Assignment: Nothing in the records may change. Print them all again.

Given data:
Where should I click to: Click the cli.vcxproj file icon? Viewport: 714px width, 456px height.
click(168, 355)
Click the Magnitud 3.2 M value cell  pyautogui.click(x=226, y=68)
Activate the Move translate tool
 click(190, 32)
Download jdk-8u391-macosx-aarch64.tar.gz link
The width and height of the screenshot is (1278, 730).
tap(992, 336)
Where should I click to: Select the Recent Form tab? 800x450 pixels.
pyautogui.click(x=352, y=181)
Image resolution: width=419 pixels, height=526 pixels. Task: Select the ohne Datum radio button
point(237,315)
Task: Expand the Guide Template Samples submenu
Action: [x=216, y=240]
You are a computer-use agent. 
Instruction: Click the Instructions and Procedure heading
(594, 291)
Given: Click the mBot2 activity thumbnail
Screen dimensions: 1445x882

Result:
Where should I click to: Click the cli.vcxproj file icon? Viewport: 714px width, 456px height.
click(168, 355)
Click the Magnitud 3.2 M value cell  pyautogui.click(x=226, y=68)
Activate the Move translate tool
 click(190, 32)
Download jdk-8u391-macosx-aarch64.tar.gz link
The width and height of the screenshot is (1278, 730).
tap(992, 336)
Where should I click to: Select the Recent Form tab? 800x450 pixels.
pyautogui.click(x=352, y=181)
Image resolution: width=419 pixels, height=526 pixels. Task: Select the ohne Datum radio button
point(237,315)
Task: Expand the Guide Template Samples submenu
Action: [x=216, y=240]
You are a computer-use agent. 
Instruction: Click the Instructions and Procedure heading
(594, 291)
Given: Click the mBot2 activity thumbnail
Screen dimensions: 1445x882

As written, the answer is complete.